A titre personnel, je ne suis pas choquée par l’âge du père. Cependant, cette question a été tranchée par le Conseil d’Etat en avril 2019 et il n’est pas possible, si l’on suit cette décision, de prendre en charge les couples dont l’homme a 60 ans révolus.
Il me paraît, à titre personnel plus raisonnable de discuter au cas par cas comme nous avions l’habitude de le faire dans notre centre. Cependant, devant des situations très difficiles dont certaines ont entraîné des assignations en justice, plusieurs professionnels ont préféré que l’âge soit imposé, ce qui peut aussi se comprendre.

  • 8) Que pensez-vous de la PMA post mortem ? Et que pensez-vous du don d’embryons post mortem (la veuve qui ne peut pas bénéficier de ses embryons du fait du décès du géniteur a la possibilité de les donner à d’autres couples qui sont en parcours AMP) ?
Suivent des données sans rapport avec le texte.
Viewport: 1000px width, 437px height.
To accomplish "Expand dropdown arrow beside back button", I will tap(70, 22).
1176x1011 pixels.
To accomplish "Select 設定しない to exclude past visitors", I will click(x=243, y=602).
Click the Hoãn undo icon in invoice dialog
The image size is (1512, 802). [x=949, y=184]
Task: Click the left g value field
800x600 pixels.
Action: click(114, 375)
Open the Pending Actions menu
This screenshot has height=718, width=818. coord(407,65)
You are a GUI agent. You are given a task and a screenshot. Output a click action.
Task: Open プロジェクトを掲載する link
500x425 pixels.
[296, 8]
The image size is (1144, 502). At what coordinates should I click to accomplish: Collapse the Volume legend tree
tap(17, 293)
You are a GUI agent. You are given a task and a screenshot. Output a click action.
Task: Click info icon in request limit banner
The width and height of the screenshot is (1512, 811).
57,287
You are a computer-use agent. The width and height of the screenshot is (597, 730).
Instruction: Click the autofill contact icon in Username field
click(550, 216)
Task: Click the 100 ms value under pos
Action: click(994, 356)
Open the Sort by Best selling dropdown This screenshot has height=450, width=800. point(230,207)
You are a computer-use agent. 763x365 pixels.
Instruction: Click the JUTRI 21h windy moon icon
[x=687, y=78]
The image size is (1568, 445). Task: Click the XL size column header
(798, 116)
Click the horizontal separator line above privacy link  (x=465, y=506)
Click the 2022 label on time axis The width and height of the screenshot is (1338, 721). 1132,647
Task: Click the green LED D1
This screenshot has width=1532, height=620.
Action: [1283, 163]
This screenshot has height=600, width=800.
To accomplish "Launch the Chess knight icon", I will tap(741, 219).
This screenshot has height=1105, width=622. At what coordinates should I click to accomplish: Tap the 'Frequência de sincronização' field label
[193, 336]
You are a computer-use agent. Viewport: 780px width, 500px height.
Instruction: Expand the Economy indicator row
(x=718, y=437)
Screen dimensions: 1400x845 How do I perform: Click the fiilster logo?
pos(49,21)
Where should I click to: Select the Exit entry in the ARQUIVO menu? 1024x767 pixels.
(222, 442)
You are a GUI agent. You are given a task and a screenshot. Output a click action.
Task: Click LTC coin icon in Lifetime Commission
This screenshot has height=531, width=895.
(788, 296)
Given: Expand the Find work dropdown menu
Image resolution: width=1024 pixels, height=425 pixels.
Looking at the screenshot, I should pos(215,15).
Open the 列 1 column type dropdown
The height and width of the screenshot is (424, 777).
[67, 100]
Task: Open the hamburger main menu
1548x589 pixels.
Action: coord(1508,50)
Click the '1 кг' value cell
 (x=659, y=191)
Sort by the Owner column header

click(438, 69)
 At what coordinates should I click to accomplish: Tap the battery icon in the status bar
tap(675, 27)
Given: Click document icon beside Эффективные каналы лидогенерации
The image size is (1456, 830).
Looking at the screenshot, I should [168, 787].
Le GEFF et la SMR sont très clairs sur ce point et je partage à 100% cet avis : Il faut permettre absolument pour la patiente devenue veuve d’obtenir le transfert du ou des embryons qui avaient un projet parental, après le respect d’une période de deuil et dans un délai maximal à fixer. En effet, cette situation qui est rarissime est effroyable et ne peut être résolue par le paradoxe entre la possibilité de donner un embryon à un autre couple et ne pas en bénéficier et, parallèlement, pour celle nouvellement veuve, bénéficier du don d’embryon d’un autre couple.
Ce paradoxe n’est pas acceptable d’autant plus avec la possibilité du recours aux origines : l’enfant pourra avoir accès aux données identifiantes, cette femme qui n’aura pas pu bénéficier du transfert rencontrera peut-être 18 ans plus tard cet enfant.

Je rappelle que le Conseil d’Etat avait aussi émis un avis favorable sur ce point.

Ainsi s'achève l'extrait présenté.